Environment: VirtualBox running Ubuntu Server
Deploying a Rails app can be a pain at the best of times; deploying a Rails app from a Windows environment onto a *nix server is even worse. Plus, running Rails apps on Windows is slow. Running your tests is slow. So I use VirtualBox to host a VM on my Windows machine that mirrors my target deployment environment as closely as possible. In my case I run Ubuntu Server because there are a really nice set of step-by-step tutorials for getting up-and-running with a full Ubuntu-based Rails stack on the SliceHost wiki.

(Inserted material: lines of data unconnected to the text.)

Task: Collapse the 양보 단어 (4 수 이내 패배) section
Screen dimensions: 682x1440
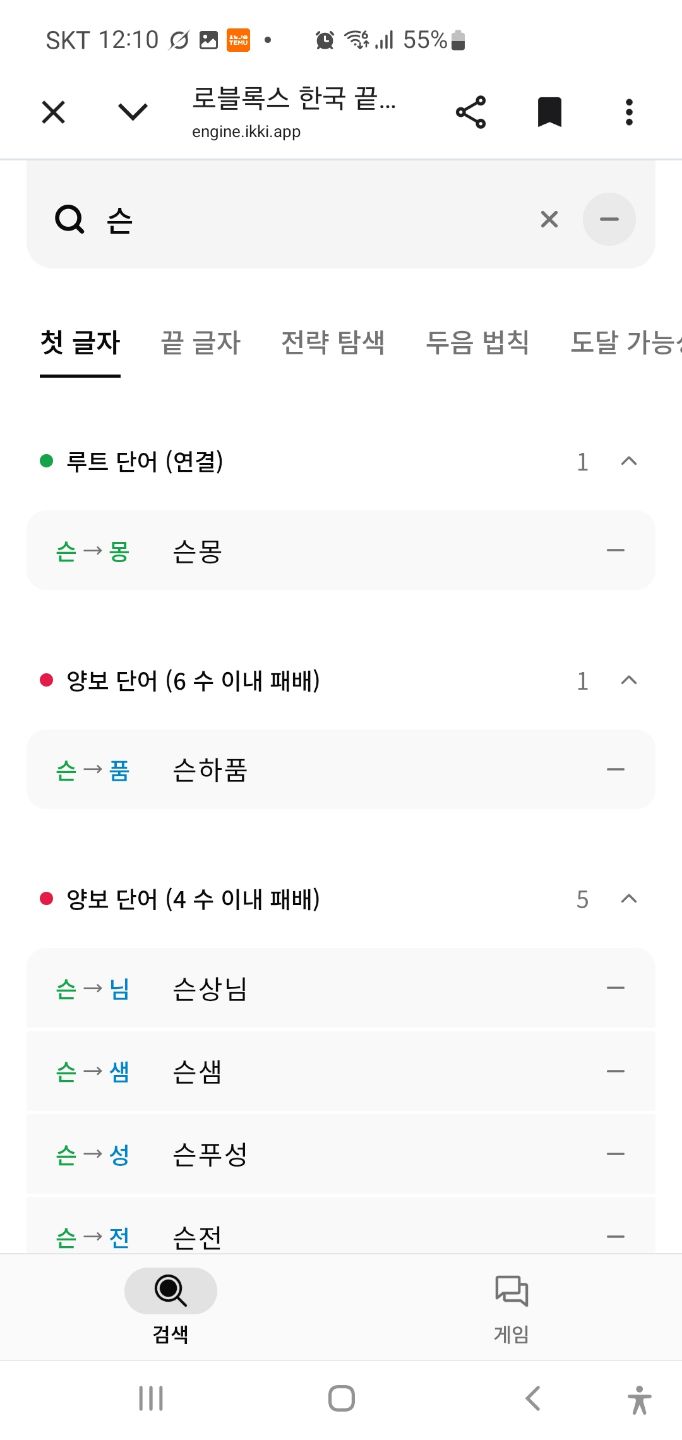Action: [629, 899]
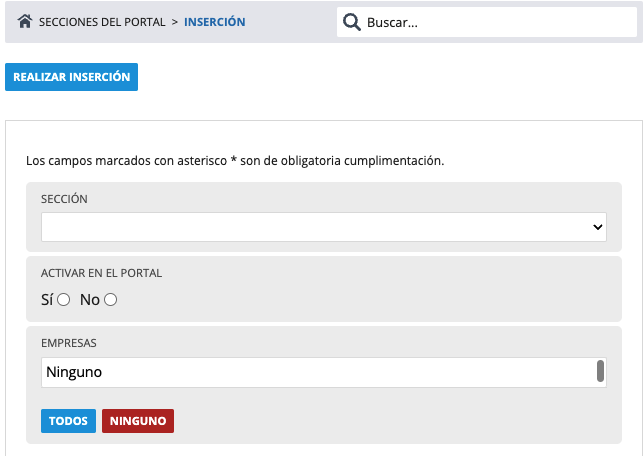
Task: Choose the Ninguno option in Empresas list
Action: coord(75,373)
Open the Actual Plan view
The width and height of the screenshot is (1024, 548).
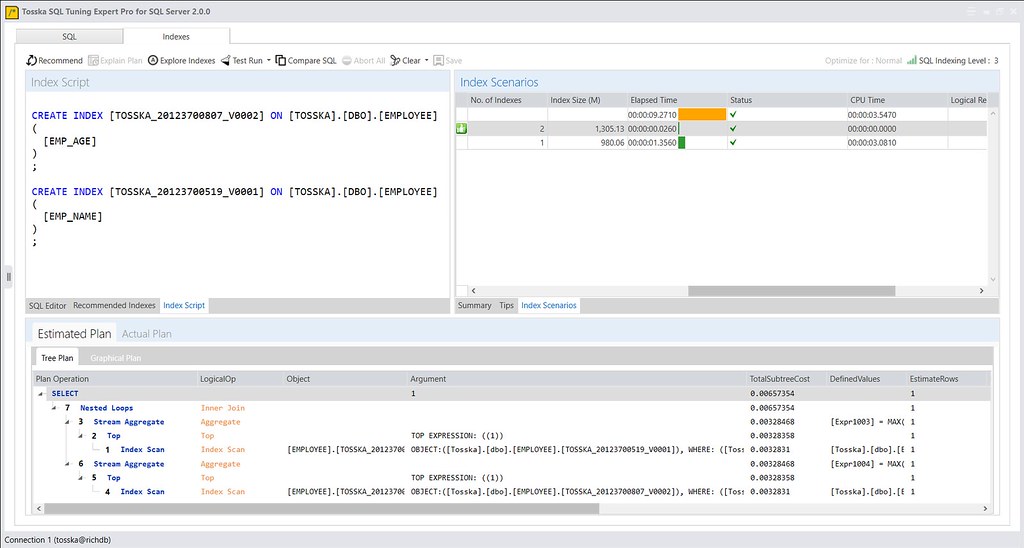point(146,334)
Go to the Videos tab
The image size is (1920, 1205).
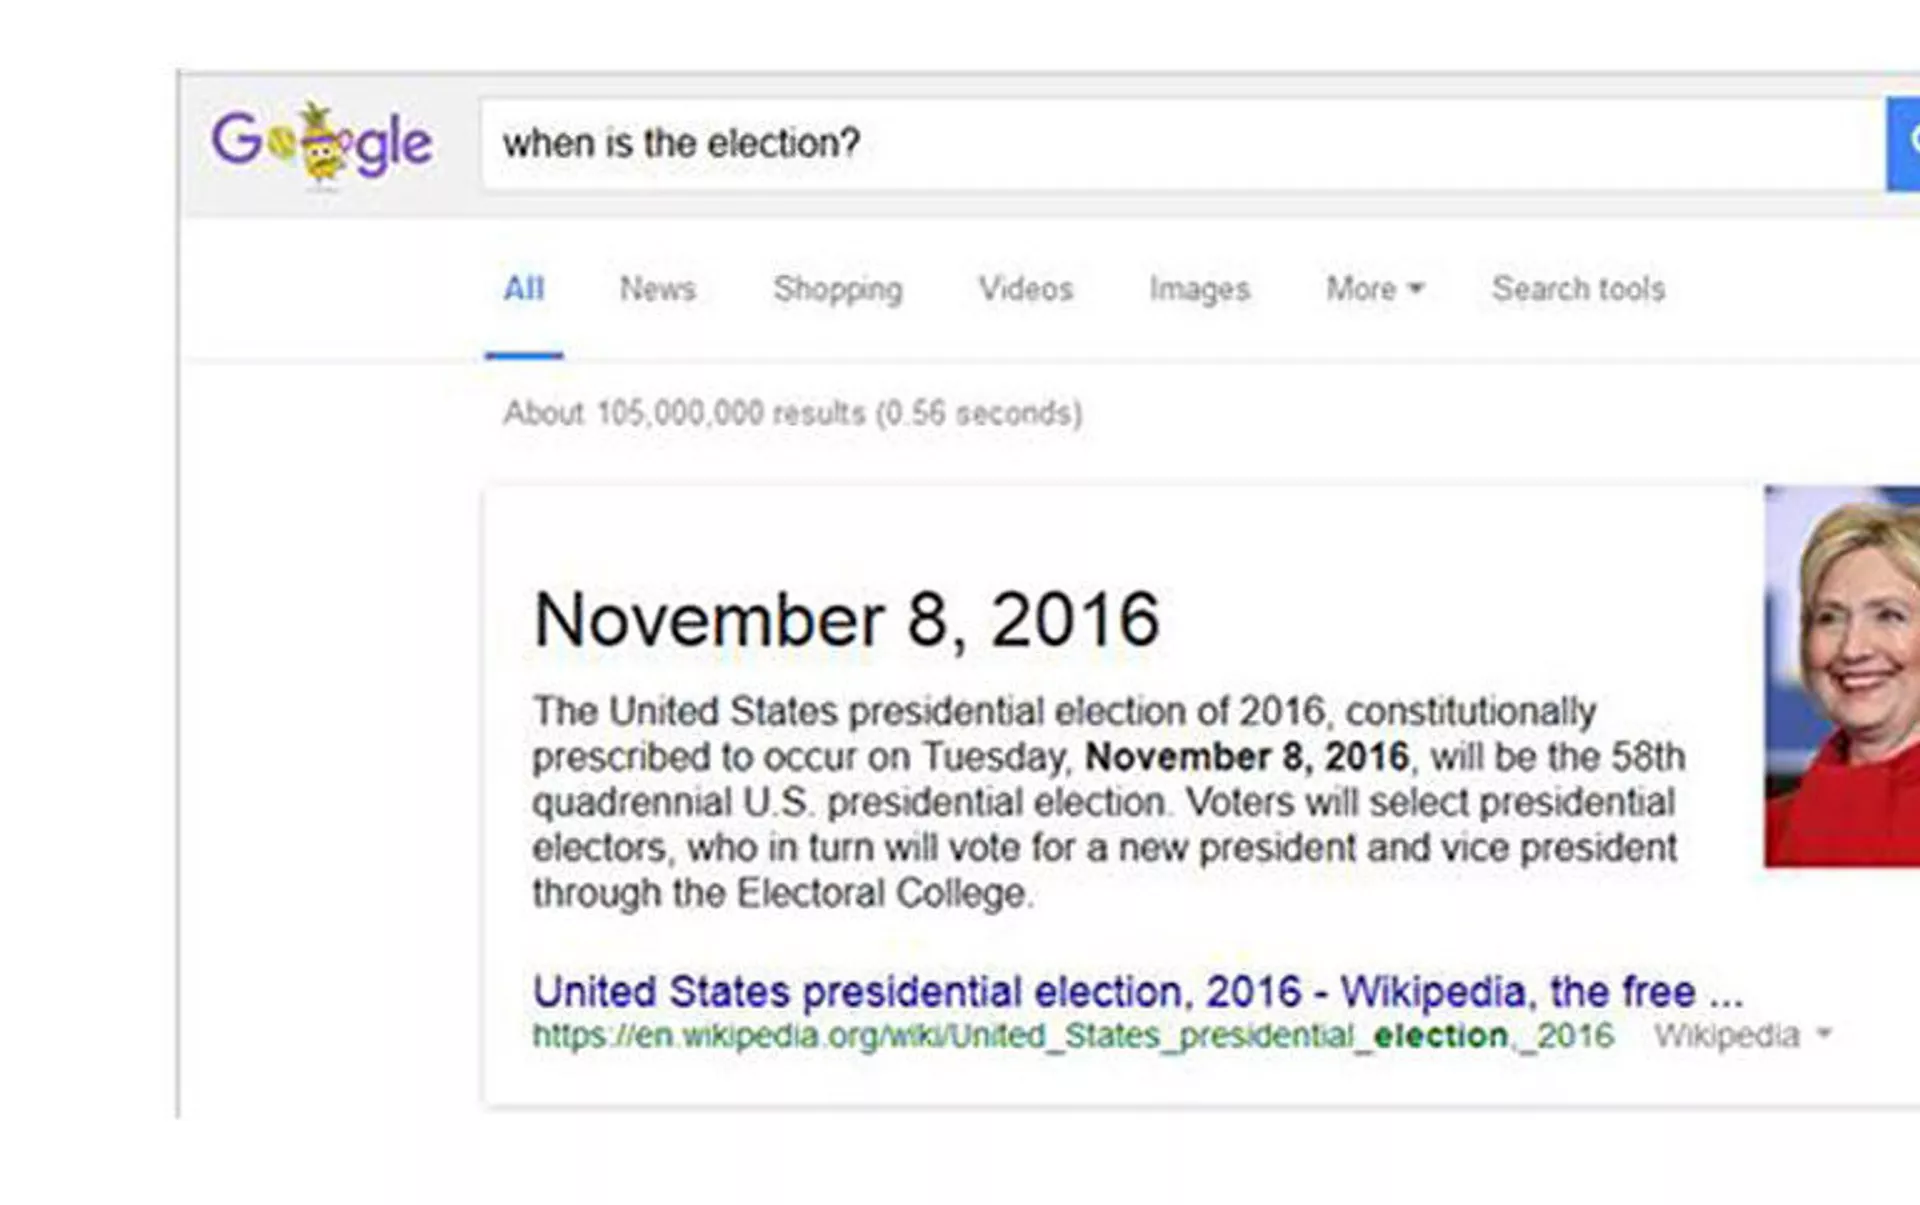[x=1025, y=289]
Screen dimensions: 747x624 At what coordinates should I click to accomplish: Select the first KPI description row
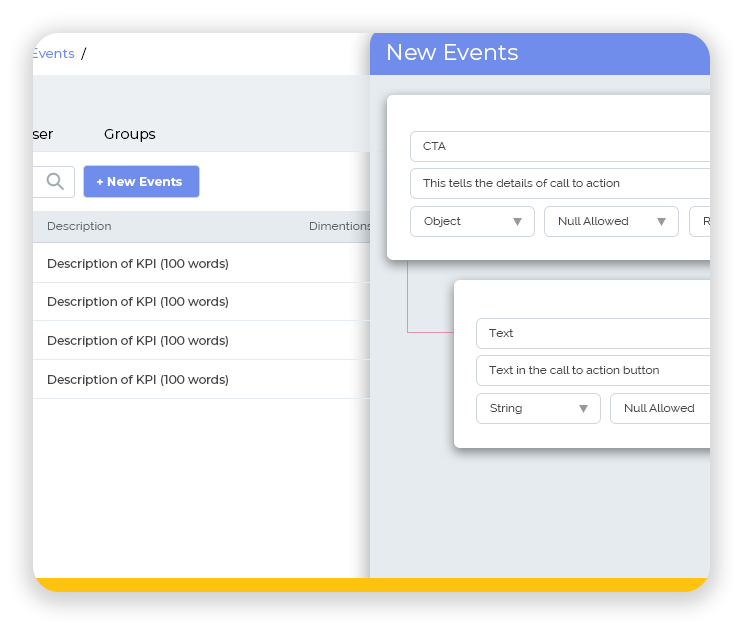(138, 264)
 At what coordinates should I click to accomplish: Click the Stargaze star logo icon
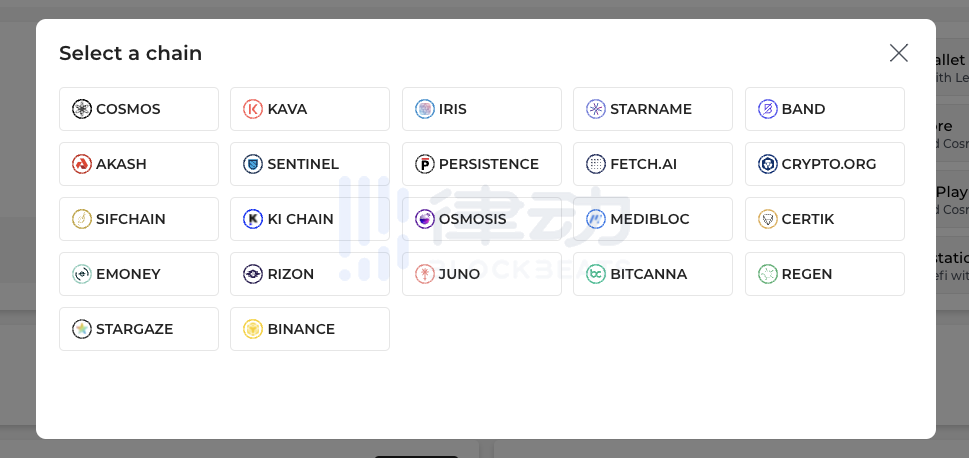coord(82,329)
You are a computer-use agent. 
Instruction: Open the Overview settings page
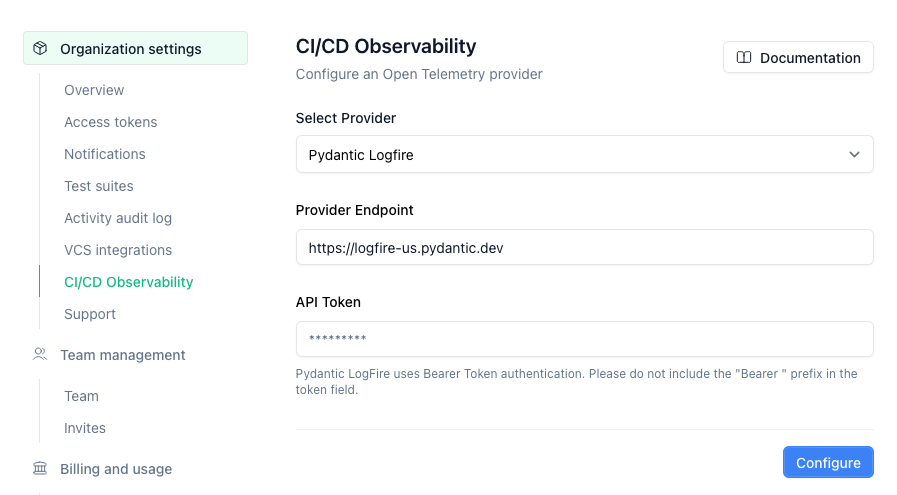94,90

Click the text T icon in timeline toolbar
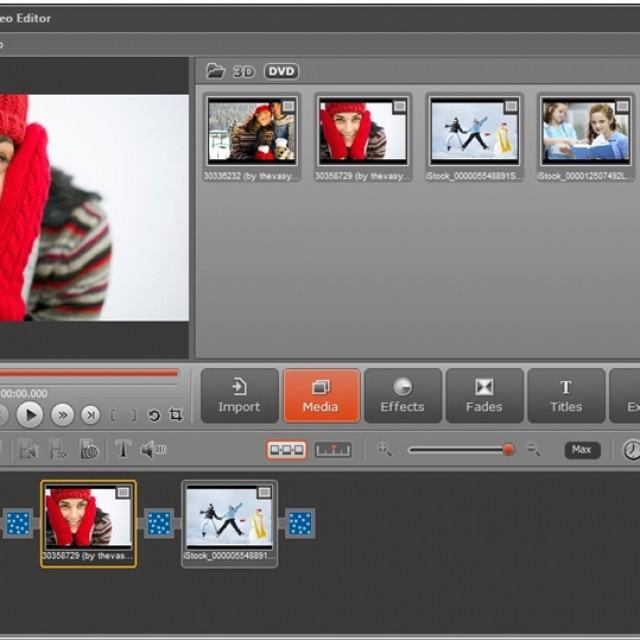click(x=122, y=449)
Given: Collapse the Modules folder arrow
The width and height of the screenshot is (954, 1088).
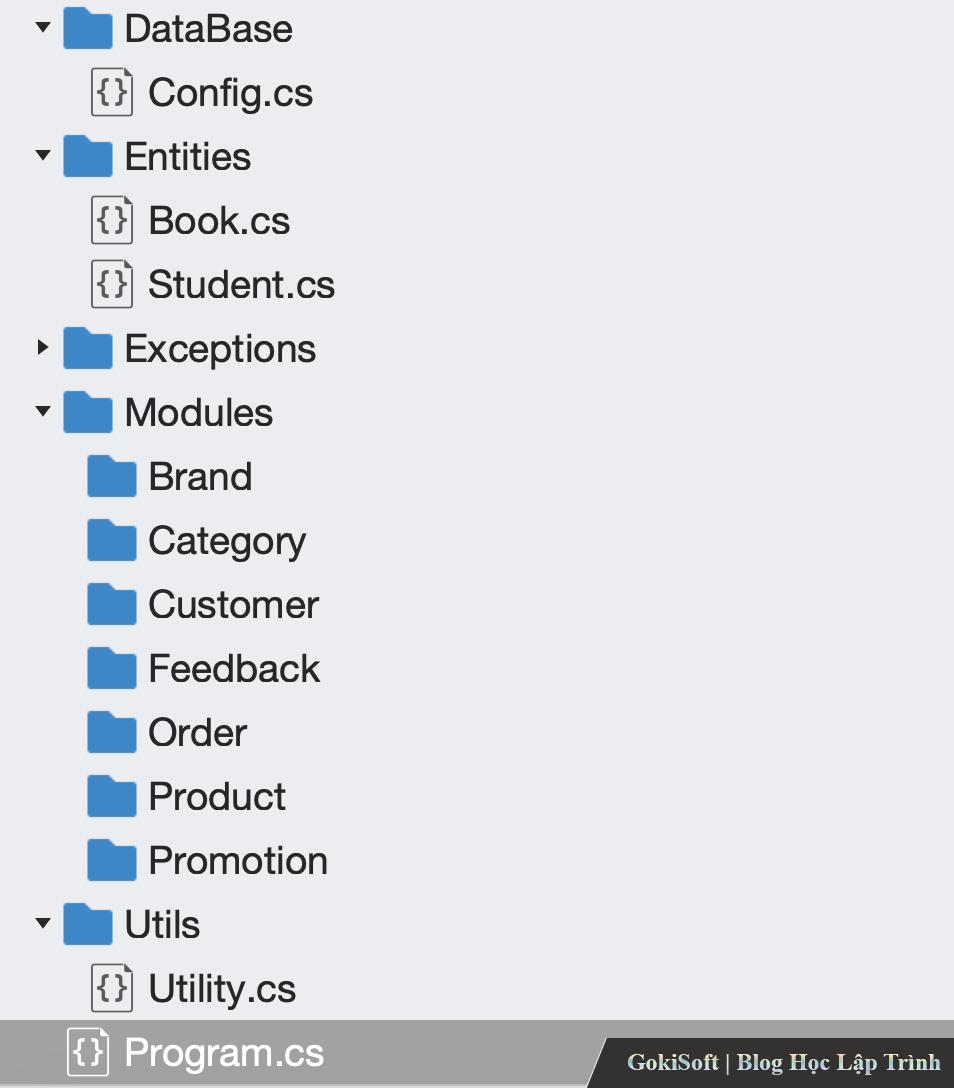Looking at the screenshot, I should click(x=42, y=411).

Here are the benefits of developing using a VM:

  • I map a network drive to the VM so that I can edit the code on it directly from Windows using E Text Editor. The VM acts and feels just like a command line window. So you don't feel like you're in a completely alien environment.
  • It runs Rails and other Ruby scripts (like tests) faster than running it natively in Windows
  • Everything is contained and snapshottable, so I can experiment and generally play around without worrying about breaking anything. If something does break, I just roll back to a previous good state.
  • It uses hardly any RAM. It will typically use less that 100MB (it's currently using ~43MB, but I don't have a Rails app spun-up). Contrast this with, say, Firefox which will typically be hogging >200MB and you realize that running a Linux-based VM like this is amazingly efficient.
  • I can move my environment between machines
  • I have much more robust deployment workflow
  • I can limit the VM to have exactly the same amount of RAM as the server I'll be hosting on. E.g., if I'm to be using a SliceHost 256MB slice, I would limit the RAM to 256MB.
  • I can build a seperate environment for different hosts. If I wanted to host on Joyent, for example, I could build an Open Solaris VM
  • Gems and other binaries won't need recompiling for your target environment
  • It's "a good thing"™ to get to grips with the environment your Rails app is likely to be running on. Seeing as most, if not all, commercial Rails hosts run some sort of *nix derivative, you're going to want to be comfortable with the *nix environment.
Charles Roper
excellent, thanks for the virtualbox pointer. i gave up win dev awhile back but i'm forced to do it again because of a mac going down. appreciate the hints!
+1  A: 

I suggest you install Ruby first. Then install Rails. Then download Aptana and install it. After that you can install RadRails from Aptana's start page.

Please refer to "Aptana Radrails: An Ide for Rails Development" published by Packt publishing when using RadRails.